* _Text to read_
────────────────────────────────────────
Practically, there is no concept of before and after here, but rather a network
of opposites which cut across all of the stories and impart a unitary
significance. This significance reveals itself in a form akin to a mathematical
equation. It is totally abstract, a model in logic, according to the words of
Levi-Strauss. On the other hand, the isolated concrete stories are revealed as
transformations of this model.[2]
In fact, the structuralist approach rests upon the concrete narrative and
seeks to locate an essential, shared tension of different stories.[3] However,
there is a value in the approach of following the structure of the lone
narrative, as one may describe the order of the organization of facts in the
narrative against the background of antithesis that the narrative clarifies.
This is, as we have said, the significant contribution of the structuralist
school of thought to the investigation of the theory of literature; as we shall
see later on, one may analyze the structure of biblical narrative as well in
light of these basic assumptions.[4]
The Story of the Complaint of the Mitavim
Many commentators and critics have struggled with the order and structure
of the story of the Mitavim (Bamidbar
11) literally, the desirers, who complain about the manna and demand meat
(and whose demise lends the location of the story its name: Kivrot Ha-Taava,
Graves of Desire). On its face, this story contains two axes, but the link
between them is not sufficiently clear. On the one hand, the narrative describes
the complaint of the Mitavim and the
response, in the form of the quails which are dumped on the camp. On the other
hand, we also find in this narrative a complaint from Moshe about his
stiff-necked charges, and the solution takes the form of seventy elders who take
on leadership under Moshe in the Tent of Meeting, with a side-note about Eldad
and Meidad, who prophesy inappropriately in the camp. Among contemporary critics,
conventional wisdom is that these two angles or axes are in fact two discrete
and unrelated stories that have been forced into one narrative. Thus, for
example, Jacob Licht writes:
Essentially, the passage is constructed in a very
simple way, a story within a story. The basic story is about Kivrot Ha-Taava,
and it is a characteristic tale of rebellion
but within it is integrated a
story dealing with a different subject entirely: the issue of Moshes prophecy
and the imparting of his power to the rest of the prophets. In order for the
narrative of inspiration to align with the story of Kivrot Ha-Taava, the
narrator develops a transitional section, in which Moshe complains about the
burden of leadership, and in which God tells him that He will lighten the load
upon him by imparting the spirit [to others] and that He will also feed the
nation.[5]
Is there, in fact, a characteristic link between these two elements or is
their conjunction actually only a circumstantial and technical arrangement of
convenience?
────────────────────────────────────────
* _Given task 1_
List every bracketed reference number that appears in the passage on biblical narrative.
* _Given task 2_
From the passage on biblical narrative, reproduce word for word the part that opens with the words containing "Practically, there is" and closes with "the narrative clarifies.".
* _Given task 3_
According to the passage on biblical narrative, what does the name Kivrot Ha-Taava mean?
────────────────────────────────────────
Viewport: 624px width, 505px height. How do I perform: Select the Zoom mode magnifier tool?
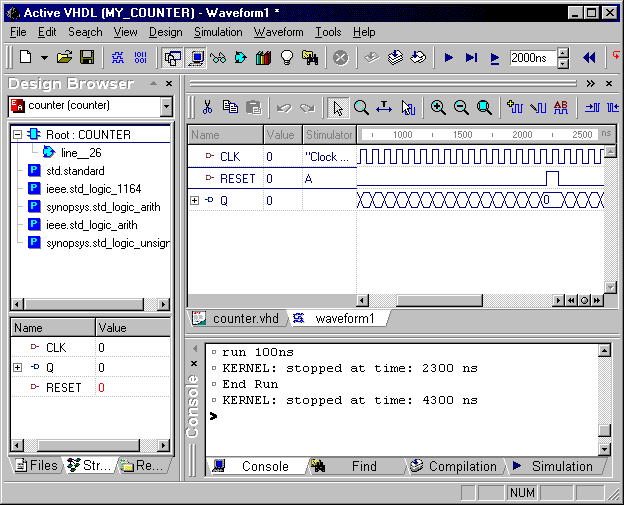click(x=361, y=108)
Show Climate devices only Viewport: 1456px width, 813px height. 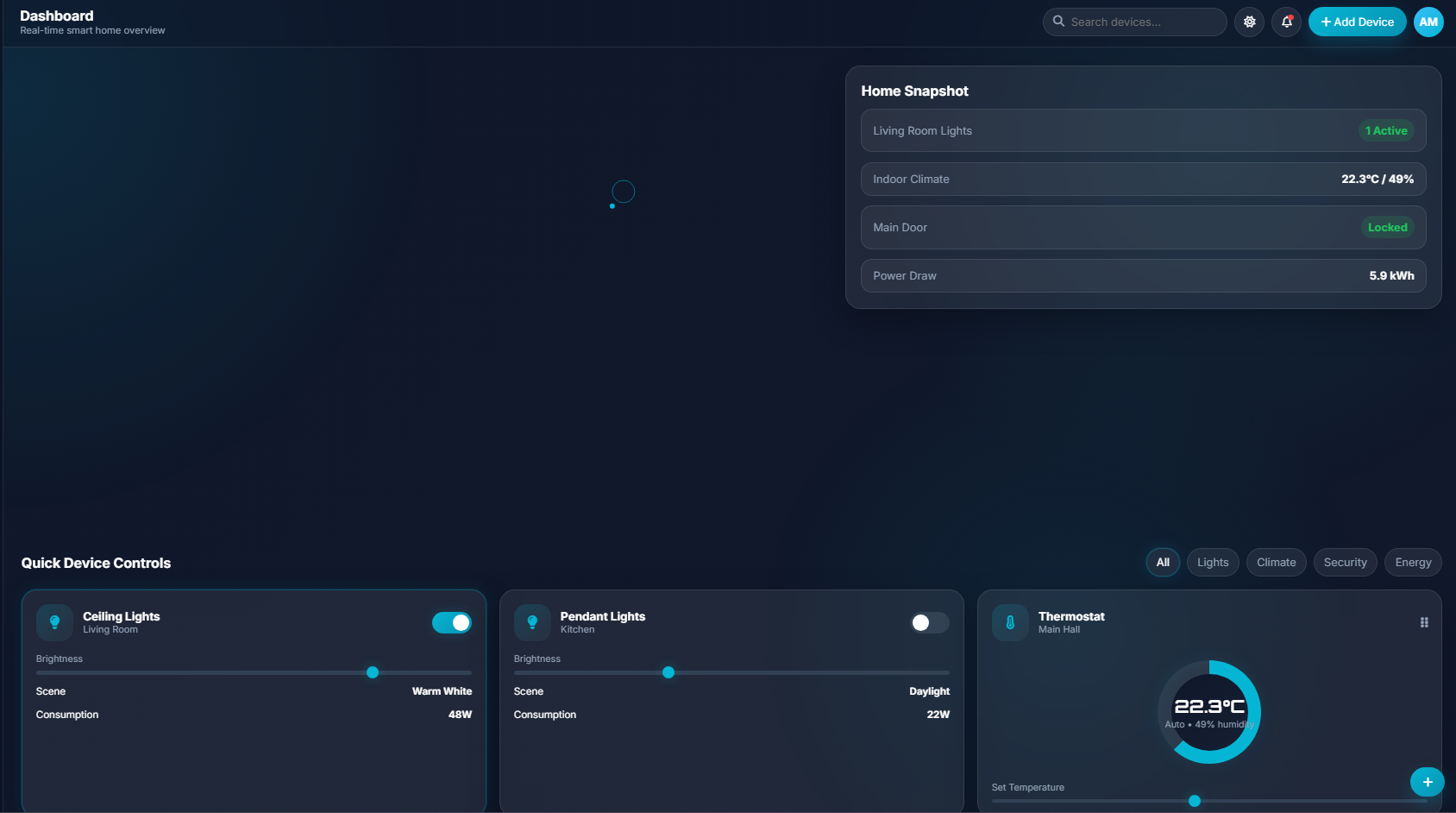tap(1276, 562)
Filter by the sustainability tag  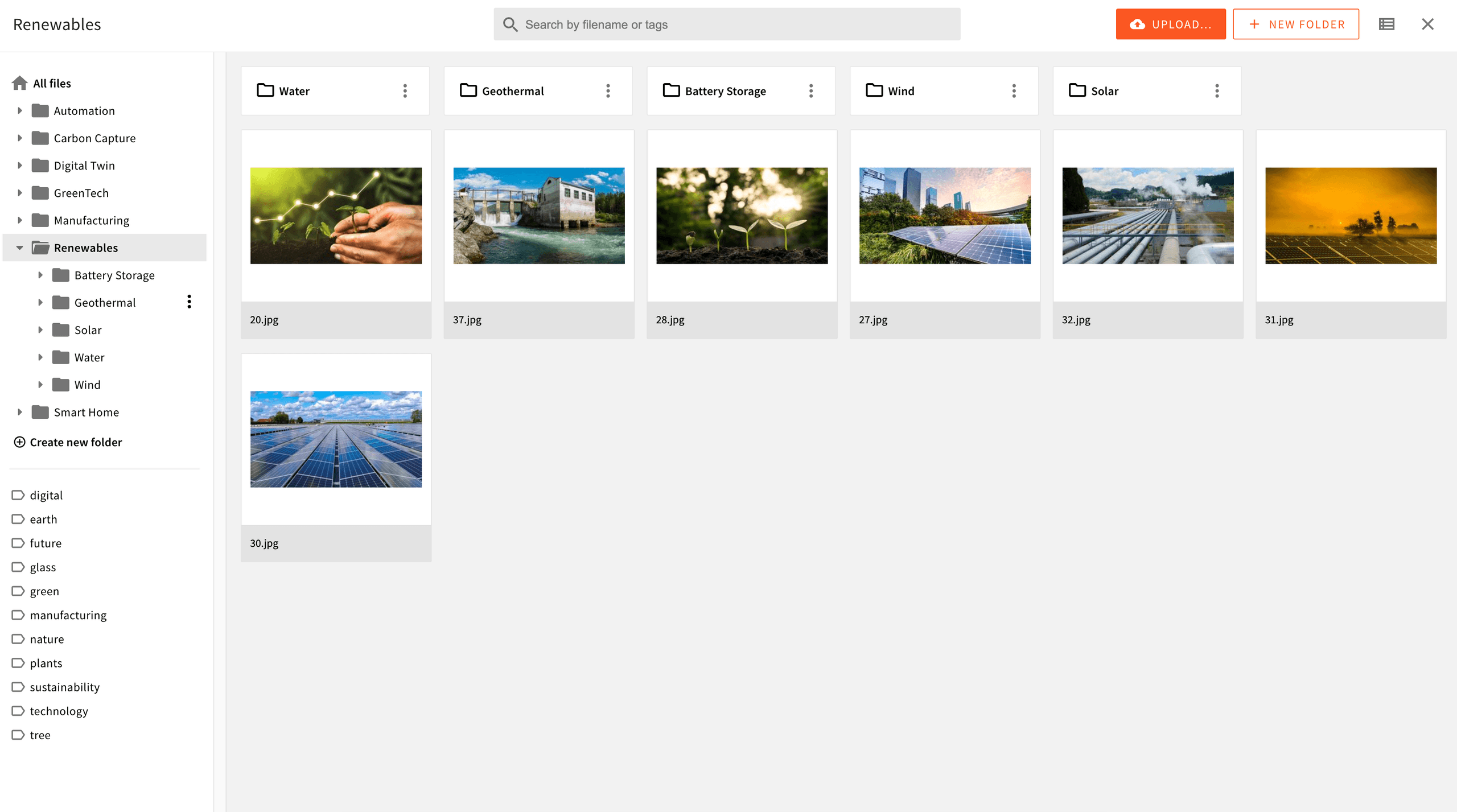pos(64,687)
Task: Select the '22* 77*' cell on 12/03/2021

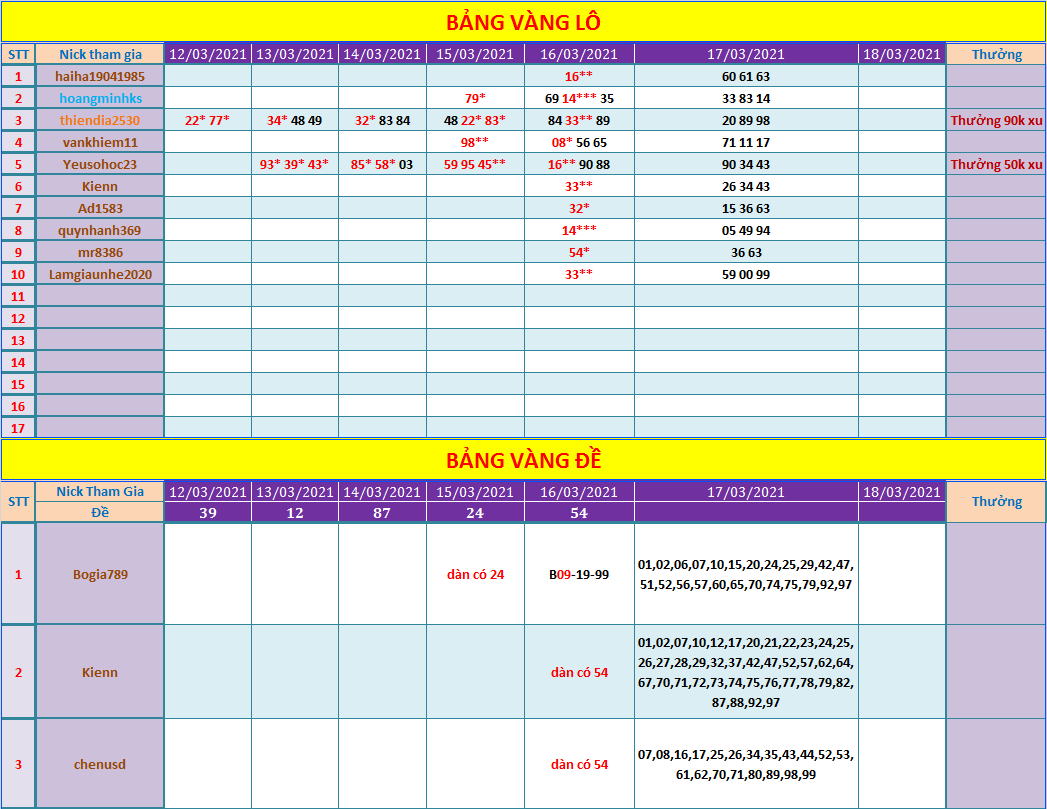Action: (207, 120)
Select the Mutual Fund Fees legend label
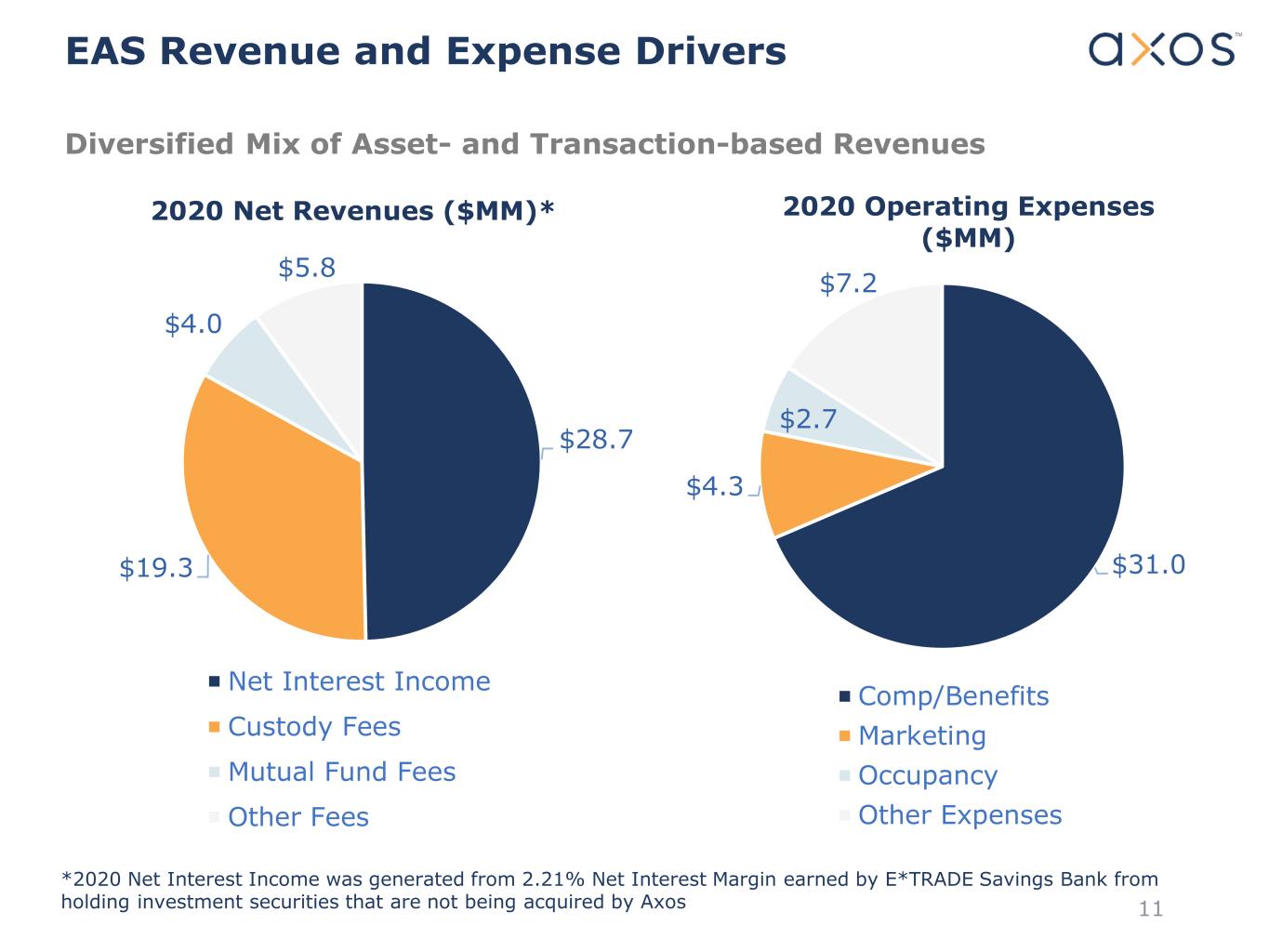This screenshot has width=1269, height=952. coord(341,773)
────────────────────────────────────────
* _Final answer 1_
[2], [3], [4], [5]

* _Final answer 2_
Practically, there is no concept of before and after here, but rather a network
of opposites which cut across all of the stories and impart a unitary
significance. This significance reveals itself in a form akin to a mathematical
equation. It is totally abstract, a model in logic, according to the words of
Levi-Strauss. On the other hand, the isolated concrete stories are revealed as
transformations of this model.[2]
In fact, the structuralist approach rests upon the concrete narrative and
seeks to locate an essential, shared tension of different stories.[3] However,
there is a value in the approach of following the structure of the lone
narrative, as one may describe the order of the organization of facts in the
narrative against the background of antithesis that the narrative clarifies.

* _Final answer 3_
Graves of Desire.